-------- AVAILABLE DATA --------

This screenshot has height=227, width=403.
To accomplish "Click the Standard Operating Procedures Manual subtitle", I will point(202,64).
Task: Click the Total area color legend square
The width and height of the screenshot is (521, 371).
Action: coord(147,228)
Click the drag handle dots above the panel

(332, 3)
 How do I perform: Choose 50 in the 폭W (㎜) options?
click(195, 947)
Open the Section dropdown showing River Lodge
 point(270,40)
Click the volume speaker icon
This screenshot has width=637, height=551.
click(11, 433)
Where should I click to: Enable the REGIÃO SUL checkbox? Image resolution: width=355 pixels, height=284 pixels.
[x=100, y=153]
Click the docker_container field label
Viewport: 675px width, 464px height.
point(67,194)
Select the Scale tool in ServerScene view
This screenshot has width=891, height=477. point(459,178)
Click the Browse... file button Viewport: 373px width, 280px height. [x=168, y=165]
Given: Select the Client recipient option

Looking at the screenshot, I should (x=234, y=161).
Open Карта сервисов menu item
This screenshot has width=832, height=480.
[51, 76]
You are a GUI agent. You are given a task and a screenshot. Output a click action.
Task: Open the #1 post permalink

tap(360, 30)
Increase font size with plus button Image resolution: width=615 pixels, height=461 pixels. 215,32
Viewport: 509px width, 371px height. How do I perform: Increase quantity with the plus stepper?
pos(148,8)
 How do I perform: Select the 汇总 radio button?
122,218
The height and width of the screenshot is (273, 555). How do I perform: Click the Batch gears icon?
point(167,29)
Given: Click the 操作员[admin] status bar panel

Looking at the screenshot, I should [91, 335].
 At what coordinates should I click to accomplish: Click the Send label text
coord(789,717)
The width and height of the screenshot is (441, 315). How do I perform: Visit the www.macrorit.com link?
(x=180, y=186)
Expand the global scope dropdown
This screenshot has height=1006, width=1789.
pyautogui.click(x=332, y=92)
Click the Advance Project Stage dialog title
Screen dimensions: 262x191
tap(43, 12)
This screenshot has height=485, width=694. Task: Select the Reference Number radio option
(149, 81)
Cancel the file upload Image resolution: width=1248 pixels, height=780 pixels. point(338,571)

--------

» TASK DETAILS
Going back to the entries above, set down exactly the lines that begin at the one with "Select the Scale tool in ServerScene view" and end at the one with "Click the Browse...", both included, and nothing else.

» ANSWER BELOW
Select the Scale tool in ServerScene view
This screenshot has width=891, height=477. point(459,178)
Click the Browse... file button Viewport: 373px width, 280px height. [x=168, y=165]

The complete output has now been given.